▶ TASKS TO COMPLETE
[a] Give every short name that the passage on the ITAT Mumbai decision puts in quotation marks as a defined term.
[b] Reproduce the passage on the ITAT Mumbai decision word for word, beginning at the words "The Hon’ble Income" and stopping after "assessee in future.".

▶ PROVIDED TEXT

· · · · · · ·

The Hon’ble Income Tax Appellate Tribunal Mumbai ( ITAT Mumbai ) in ITA no 2508/Mumbai/08 in the case of Ashapura Minichem Limited Vs Assistant Director of  Income Tax, Mumbai has delivered a landmark decision on the issue of income deemed to accrue and arise in India and it’s taxability in the light of recently amended provisions of section 9(1)(vii) of Income Tax Act 1961 “the Act” vide Finance Act 2010. By way of this article an attempt has been made to understand the decision and its implication on the assessee in future.  

A- Facts

Ashapura Minichem Limited, an resident Indian Company (hereinafter referred to as “Indian Company” ) entered into an agreement in the year 2007 with China Aluminum International Engineering Corp Limited, (hereinafter referred to as “Chinese Company”) for provisions of  various services in it’s laboratory situated in China in connection with testing chemical composition, constitution, abradability  and other performance test of bauxite, herein after called the “Services”

All the services were performed by the Chinese company in China and the test report etc. were handed over to Indian Company in China.

Under the contract the total payment to be made by Indian Company to Chinese Company was $ 1 Million.

· · · · · · ·

▶ PROVIDED MATERIAL
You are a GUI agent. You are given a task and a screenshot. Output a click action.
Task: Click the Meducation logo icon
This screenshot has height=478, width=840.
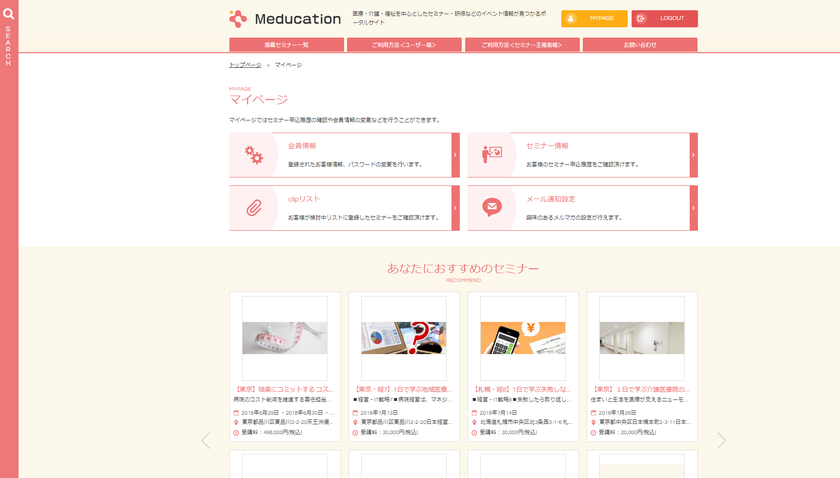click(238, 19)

· · · · · · ·

▶ ANSWERS TO THE PROBLEMS
[a]
- “the Act”
- “Indian Company”
- “Chinese Company”
- “Services”

[b]
The Hon’ble Income Tax Appellate Tribunal Mumbai ( ITAT Mumbai ) in ITA no 2508/Mumbai/08 in the case of Ashapura Minichem Limited Vs Assistant Director of  Income Tax, Mumbai has delivered a landmark decision on the issue of income deemed to accrue and arise in India and it’s taxability in the light of recently amended provisions of section 9(1)(vii) of Income Tax Act 1961 “the Act” vide Finance Act 2010. By way of this article an attempt has been made to understand the decision and its implication on the assessee in future.